# [EXERCISES TO COMPLETE]
- A) In the article on light and sleep, swap "bathroom" for "kitchen" and write out everything from "Getting up at" down to "back to sleep.". How does that passage read?
- B) Can you pick up the article on light and sleep from its last sentence and carry it on?

Posted by Ilena Di Toro | Posted on March 10, 2020

Getting up at night to go to the bathroom or just getting up in the morning can be difficult. Especially since we’ve been asleep for hours and the first exposure to light can blinding. Of course, our eyes adjust and we go about our tasks or go back to sleep.

Exposure to light doesn’t just help us to do what we need to do each day, it also helps to set our circadian rhythm, the sleep/wake cycle. The most powerful cue is light from the sun. In fact, the ganglion cells in the eye are connected to the suprachiasmatic nucleus (SCN). This is the part of the brain that contains the biological clock that puts in motion the circadian rhythm. Daylight signals to the brain that is time to be awake and as the amount of light diminishes in the hours after sunset, the brain gets the signal to wind down and go to sleep.

Yet, how exactly does the brain respond to light signals? Specifically, how do the neurons communicate so that the sleep/wake cycle is set in motion? Researchers at the Salk Institute and UC San Diego studied this and here is what they learned.

# [SUPPLIED ENTRIES]
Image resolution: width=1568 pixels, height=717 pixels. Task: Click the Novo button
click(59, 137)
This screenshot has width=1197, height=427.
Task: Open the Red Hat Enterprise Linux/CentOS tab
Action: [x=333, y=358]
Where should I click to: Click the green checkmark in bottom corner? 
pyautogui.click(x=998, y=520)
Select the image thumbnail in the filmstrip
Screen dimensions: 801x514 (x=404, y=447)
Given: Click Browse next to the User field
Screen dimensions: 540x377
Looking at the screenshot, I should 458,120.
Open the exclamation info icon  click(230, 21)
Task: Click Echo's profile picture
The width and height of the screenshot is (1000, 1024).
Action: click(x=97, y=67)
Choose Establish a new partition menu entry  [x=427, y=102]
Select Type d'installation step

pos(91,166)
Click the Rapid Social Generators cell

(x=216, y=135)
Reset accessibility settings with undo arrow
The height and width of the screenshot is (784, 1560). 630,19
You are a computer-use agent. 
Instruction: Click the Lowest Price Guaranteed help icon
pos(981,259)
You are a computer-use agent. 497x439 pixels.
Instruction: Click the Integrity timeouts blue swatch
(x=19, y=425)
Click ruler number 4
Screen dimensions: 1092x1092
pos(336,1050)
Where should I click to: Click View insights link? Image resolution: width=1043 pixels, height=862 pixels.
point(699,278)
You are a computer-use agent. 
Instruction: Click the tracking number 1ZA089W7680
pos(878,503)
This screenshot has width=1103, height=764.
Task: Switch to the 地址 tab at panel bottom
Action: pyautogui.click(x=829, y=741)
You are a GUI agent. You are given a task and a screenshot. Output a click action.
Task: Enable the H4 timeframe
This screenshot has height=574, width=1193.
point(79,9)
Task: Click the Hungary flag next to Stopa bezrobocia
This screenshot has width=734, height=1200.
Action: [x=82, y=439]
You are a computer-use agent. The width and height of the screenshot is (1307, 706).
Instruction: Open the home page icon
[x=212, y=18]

# [ANSWERS TO THE PROBLEMS]
- A)
Getting up at night to go to the kitchen or just getting up in the morning can be difficult. Especially since we’ve been asleep for hours and the first exposure to light can blinding. Of course, our eyes adjust and we go about our tasks or go back to sleep.

- B)
There are neurons called intrinsically photosensitive retinal ganglion cells (ipRGCs).They are found in the retina and extract a protein called melanopsin that senses blue light. Researchers used a virus to deliver a protein so that the cells can be viewed under an electron microscope. This was done to attach the protein the light sensitive cells, so that the neuron and it long axon can be tracked.

Researchers were able to follow the processes coming from the nerve cell from the retina to the places where they connect to brain regions responsible for circadian rhythms, eye reflexes and vision. The ipRGCs connect to many parts of the brain that regulate different tasks. The cells tell one part of the brain that it is bright outside, so the pupil shrink and it does so in less than a second. The ipRGCs also connects to the brain’s master clock to regulate the sleep/wake cycle. The question that needed to be answered was how do the ipRGCs do these different tasks.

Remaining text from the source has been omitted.